I am building a Streamlit dashboard that will have to read data from a DataFrame. The problem is that I have a local csv and a local Excel file form which I am reading data using pd.read_csv()
.
However, when I share my dashboard url with others, the data will fail to load because they won't have the file locally.
How can I read the contents of a csv and Excel file and turn them into a "hardcoded" pandas DataFrame?
I guess my question is: how should I store and read my data without having local csv and Excel files?
Edit: sorry for no code or MRE, but I literallyu have no idea how to do this. If I had a piece of code, it would simply be a pandas dataframe with sample data in it.

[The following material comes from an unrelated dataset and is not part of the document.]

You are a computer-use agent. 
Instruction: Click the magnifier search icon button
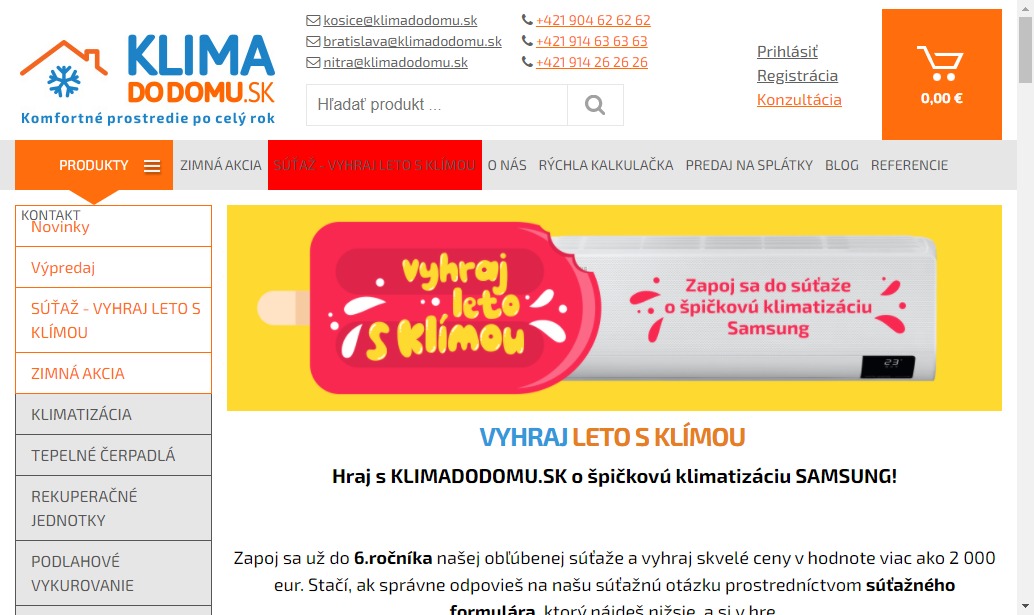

CodePudding user response:
In R I would use dput()
function to show me the code necessary to create a data frame.
For Python I know that print(df.to_dict())
would do something similar to be a "hardcoded" Pandas DF.
So I would do the following:
1: print your df. df.to_dict()
2: copy and paste the necessary code to create the data frame inside your streamlit app. Something similar to this: {'a': {0: 1, 1: 2}, 'b': {0: 3, 1: 3}}
3: "load" the data frames by creating them everytime the application is run. df = pd.DataFrame.from_dict({'a': {0: 1, 1: 2}, 'b': {0: 3, 1: 3}})
PS: note that this solution is not scalable neither would work if your data keeps changing from time to time. If that's the case, you would need to keep printing and pasting your new df to your code every time.